Especially if your broker allows you trade any size. Imagine your method with Rirk-Reward ratio of 1:1 [use any other numbers if you like]

Trade account $1000

After one loss then one gain:
first trade: $1000 - $10 = $990
second trade: $990 + $9,9 = $999,9

After one gain then one loss:
first trade: $1000 + $10 = $1010
second trade $1010 - $10,1= $999,9


Maringale says - after each loss enlarge youru position
1% says - after each gain enlarge your position
in fact both are bad.

Why does it wipe your brain?

In...
Ignored
Aiming for 1:1 in my opinion is a limited concept however you can only take what is available to you. This may be due to;

1) the current market environment (in other words that move that has occured is all that will happening this time around)
2) or your tolerance to profit taking which for new traders is very limited because you dont want to see those 20 green pips turn into 0 or worse -tive pips.

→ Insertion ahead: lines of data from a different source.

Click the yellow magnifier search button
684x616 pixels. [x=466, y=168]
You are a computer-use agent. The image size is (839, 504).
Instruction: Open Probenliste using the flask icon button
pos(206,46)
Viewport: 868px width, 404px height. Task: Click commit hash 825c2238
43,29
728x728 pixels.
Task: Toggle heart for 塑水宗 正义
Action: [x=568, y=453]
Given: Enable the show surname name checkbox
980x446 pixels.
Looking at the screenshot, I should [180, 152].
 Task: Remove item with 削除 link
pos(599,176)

So there will be times when you will have opportunities to take a more than 1:1 which will benefit your 50/50 trading plan by locking in more reward in comparison to risk over time.

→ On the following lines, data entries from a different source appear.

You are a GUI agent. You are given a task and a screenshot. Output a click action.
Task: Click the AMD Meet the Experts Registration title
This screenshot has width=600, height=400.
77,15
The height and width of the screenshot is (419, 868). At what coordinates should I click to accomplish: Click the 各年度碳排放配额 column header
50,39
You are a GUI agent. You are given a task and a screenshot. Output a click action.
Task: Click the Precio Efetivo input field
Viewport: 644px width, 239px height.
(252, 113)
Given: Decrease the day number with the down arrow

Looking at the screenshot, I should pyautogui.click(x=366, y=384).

Also on the note about choosing a lot value and then building the risk around it. Not sure if that makes the above situation any better, infact if you have a proven method with years of backtested data that proves a viable edge, you could be missing trades that you would have taken with the orginal 1% myth that could be the winners that make the difference. If you have method then be disciplined enough to trade it, especially through the rough patches. One of the most common pitfalls for new traders is to abandon ship at the first sign of trouble. Usually when you do this you go back to it later down the track (usually after you are jumping ship again) to find that after a few rough trades or a few bad weeks the signals returned to deliver great profits.

1% risk is just a number. It is a conservative approach to trading that minimises drawdown. The myth in it lies in the fact that if you took all your trades with 5% instead of 1% you would be 5 times richer. While it might be true you also have to be ready to absorb the 5 x poorer part.

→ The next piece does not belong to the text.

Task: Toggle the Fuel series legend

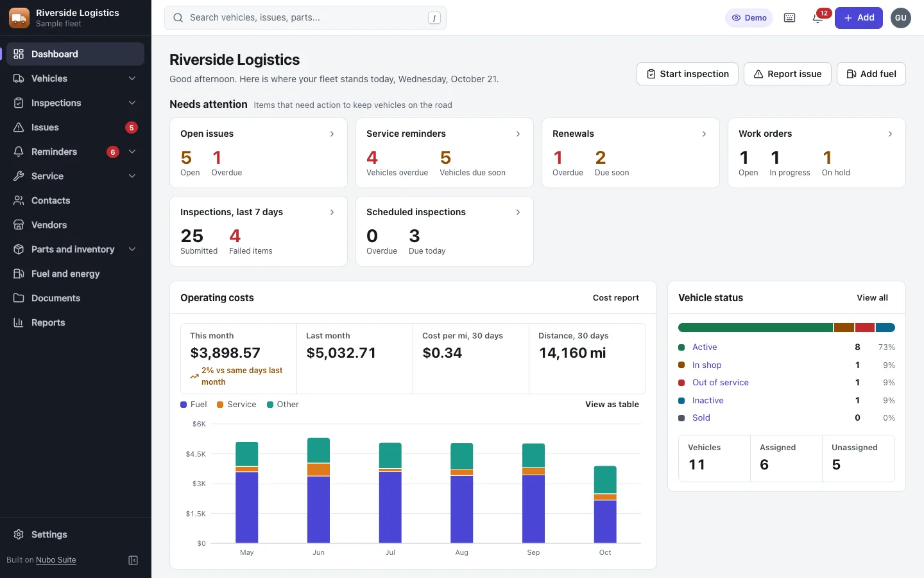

Trading profitably over the long run requires you to have a complete system built. Not just a little from Money and Risk Management, a pinch of entries and a splash of exits. It also requires 1 to remove there heads from the clouds and step into reality. There are very seldom traders who have made phenomenal money out of nothing. They are very few and very far between so the best thing a trader can do is take the journey step by step, minimise your risk exposure early on and build your account little by little.

The shear number of traders and threads talking about 200% per year (or month) is rediculous. While you talk about $1000 as a starting capital the reason why these threads exist is because the market average is just not enough. Even some of the best performing funds have growth rarely eclipsing 30% and those that do go beyond usually end of blowing up spectacularly like a good number have over the years. 20% on $1000 is not alot for the time and effort that you may put in, but if that is how you think then you will never get far. You thinking should be along the lines of building trust and discipline, enough of it so that when you are ready to add more funds and trade a greater amount your emotions dont get in the way because over the course of YEARs you have proven to yourself as well as confirmed your previous testing that the edge you have exists.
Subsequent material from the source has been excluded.